Duralex, Bergère de France, La Meusienne… Diverses entreprises en difficulté ont récemment trouvé une nouvelle vie en se transformant en coopératives détenues et gérées par les salariés. Malgré leur succès, les Scop demeurent des cas particuliers qui ne peuvent pas être généralisés à l’ensemble des 4,5 millions d’entreprises françaises.
Dans le département de la Meuse, plusieurs entreprises font face à des plans sociaux et des suppressions d’emplois, telles que le site Bonduelle de Saint-Mihiel, la papeterie de Stenay et le supermarché Auchan de Bar-Le-Duc. Cependant, au milieu de cette situation difficile, deux bonnes nouvelles ont émergé avec la reprise de deux entreprises en difficulté par leurs salariés sous forme de Scop.
La première entreprise sauvée est La Meusienne, spécialisée dans la fabrication de tubes en acier inoxydable, rachetée par 41 salariés à Ancerville. À Bar-le-Duc, 57 salariés ont repris la fabrique de laine Bergère de France, une entreprise historique du département. Cette reprise a permis de maintenir des emplois locaux et de redonner espoir aux salariés et à la communauté.
Les salariés des Scop détiennent une majorité du capital social et des droits de vote, ce qui leur permet de participer activement aux décisions de l’entreprise. Chez Bergère de France, les salariés sont tous associés et disposent d’une voix égale, indépendamment de leur statut ou de leur investissement en capital. Cette forme d’organisation favorise l’implication de chacun et permet une gestion plus démocratique de l’entreprise.
Duralex, une autre entreprise emblématique, a également été reprise par ses 228 salariés sous forme de Scop, devenant ainsi un symbole de réussite pour ce modèle économique. Cette reprise a été saluée comme un motif d’espoir pour les entreprises en difficulté et a suscité un bel élan de solidarité de la part de la population et des politiques.
En France, les Scop affichent un taux de pérennité plus élevé que celui des entreprises classiques, grâce à leur engagement collectif et à leur gestion à long terme. Contrairement aux entreprises traditionnelles, les Scop ont tendance à préserver les emplois et à maintenir des salaires stables en période de récession, ce qui en fait un modèle alternatif de gestion d’entreprise plus solidaire et durable. Selon un auteur d’une thèse sur les Scop interrogé par Alternatives économiques, la gouvernance démocratique de ces entreprises permet une plus grande implication des travailleurs et une plus grande productivité. Cependant, les Scop restent marginales parmi les 4,5 millions d’entreprises en France, représentant moins de 1% du total. En 2023, seules 8% des nouvelles entreprises de ce type étaient des reprises d’entreprises en difficulté, selon la Confédération générale des Scop.

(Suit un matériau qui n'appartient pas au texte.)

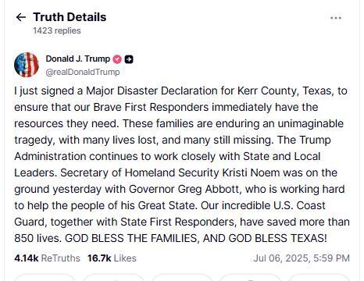Open Donald J. Trump's flag profile avatar

pyautogui.click(x=27, y=65)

Les Scop sont souvent médiatisées car elles incarnent un modèle social particulier, mais leur rareté explique en partie cette médiatisation. Les obstacles pour les entreprises conventionnelles à se transformer en Scop sont divers, notamment le besoin d’un capital financier de départ et des salariés prêts à s’investir pleinement. Selon Anne-Catherine Wagner, il faut des salariés capables de devenir des gestionnaires et de former un collectif. De plus, la formule Scop manque encore de notoriété dans le monde de l’entreprise.

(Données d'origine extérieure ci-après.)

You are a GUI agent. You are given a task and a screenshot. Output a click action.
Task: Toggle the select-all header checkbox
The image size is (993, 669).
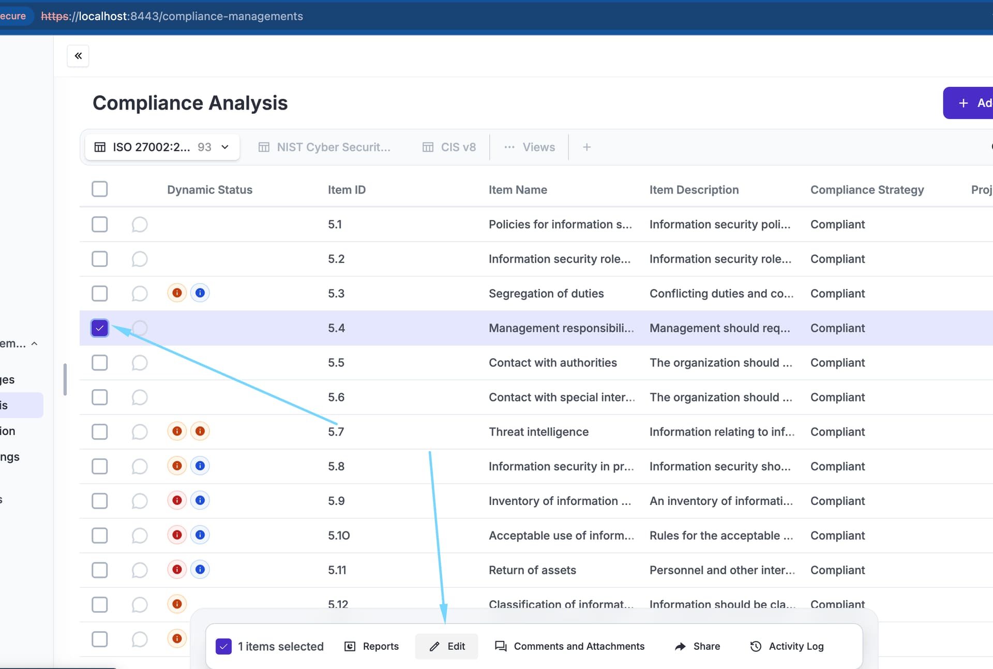[x=100, y=189]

Fatima Bellaredj de la Confédération générale des Scop souligne également la contrainte financière comme un obstacle majeur. En cas de liquidation judiciaire, une entreprise n’a que quelques mois pour se transformer en Scop, ce qui est un délai très court pour étudier le marché, rassembler des salariés motivés et trouver des financements. La Confédération accompagne une vingtaine de dossiers chaque année, un chiffre limité pour garantir le bon développement des Scop, mais elle ambitionne d’en accompagner cent dans les dix prochaines années.